Finding no satisfaction, she paces her room. Her heart races with the thought of the blood on her hands. The blood. Red and angry, seeping through the white sheets and silky covers. Her breathing is erratic, uncontrollable like the rain pelting on her windows. She's insane, she thinks. Her hand rakes through her greasy brown hair, sweat sticking uncomfortably on her face. She paces, because that is the only thing she knows; it brings her a perverse sort of comfort. The floorboards underneath her numb feet creak ominously, shifting with her dainty weight, accommodating for her hasty steps. Her shift trails behind her, a blur of airy linen swishing through the still, cool air. Her breathing has calmed to a steady beat, yet her feet rushes evermore.
The rain beats down onto her windows, puncturing the quietness with its chaos and persistence.

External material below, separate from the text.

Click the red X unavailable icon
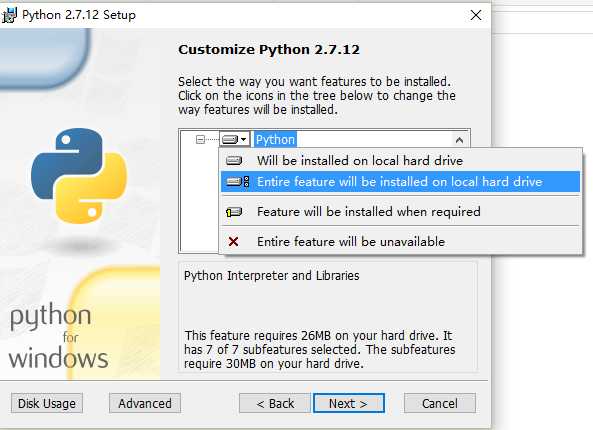The width and height of the screenshot is (593, 430). click(x=233, y=241)
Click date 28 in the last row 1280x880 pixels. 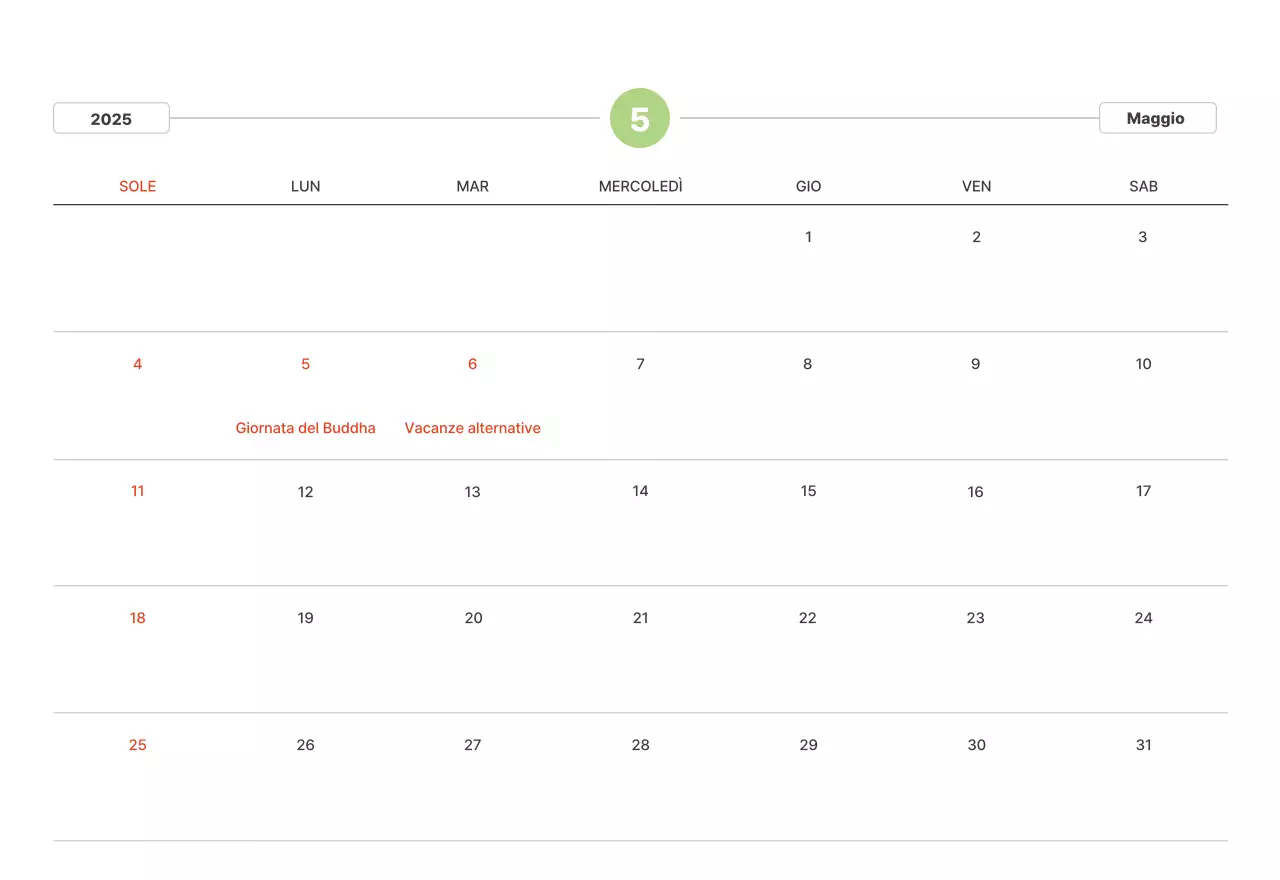tap(640, 745)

She's shaking with fear or something akin to it, she does not know. Fear and pride are dangerously intertwined in her mind. The blood has dried and caked on her work-worn hands, her greasy hair matted onto the sides of her face. She is restless and angry, but relieved and teetering on triumph.
The heavy oak door behind her slowly open, a rush of warm air enters her icy cave. Blue eyes meet green. A plea, an unsaid word passes as green concedes defeat and closes the door once more. A soft click and then the slow, heavy footsteps of the defeated, the conquered and vanquished. She is left once more to pace and listen to her mind race aimlessly. She is free to rake her bloodied hands through her hair and stare into the dark abyss. The rain has ceased to wage its war against her windows. Silence now. Silence and her steady breathing and creaky floorboards. She is alone.
She is flawed and she knows it. Hers hands quiver like they never used to, her mind races to find traces of some innocence, some purity of hers that once reigned her mind, but it seems she has been robbed of that too. She knows her face is slimmer now, time has chipped away the roundness of her cheeks and chin, leaving in its stead clean lines and narrow planes. She is older and—she'd like to think—wiser. She isn't. Her wisdom has stunted and her eyes have dulled, she's breathing merely to sustain her body, not to bring it purpose. She knows this is pointless living, but she cannot seem to go back to where she was once.
Lost in thought, she doesn't hear the door slowly open and the footsteps that draws nearer to her. They are heavy, hesitant and cautious—afraid of the fire that might burn.
"Sansa," he whispers, breathless and desperate. "Sansa."
She turns her head to meet his burdened gaze, and smiles a smile that does not quite reach her eyes. A moment of utter silence passes as young stares into the face of the old: the experienced and the tired.
"Sansa Stark," he says, dragging his hands over his face in exasperation, "of the North, heir to Winterfell."
"Ser…" she breathes out.
"That's who you are, and no words or deeds will change who you are."
"Even murder, ser? Even robbing a man of his life?"
"All men must die, Sansa. It does not matter how, even the most powerful and cunning will perish eventually."
"My father was murdered by your nephew, Ser Jaime," she offers.
"Aye, he was… And my brother murdered my father. Lord Tywin's own heir was his eventual demise. Death is part of life, my lady, and sometimes we, ourselves, must be Death's messenger."
Sansa sighs deeply, turning herself to fully meet Jaime's downcast eyes. He doesn't see her hand move, but when he feels her cold skin against his chin he looks up to meet her stormy blue eyes. Blue and green meet once again, but this time there is no conflict, no victor to be had between the two.
"It seems we are both left to pieces, ser," Sansa whispers.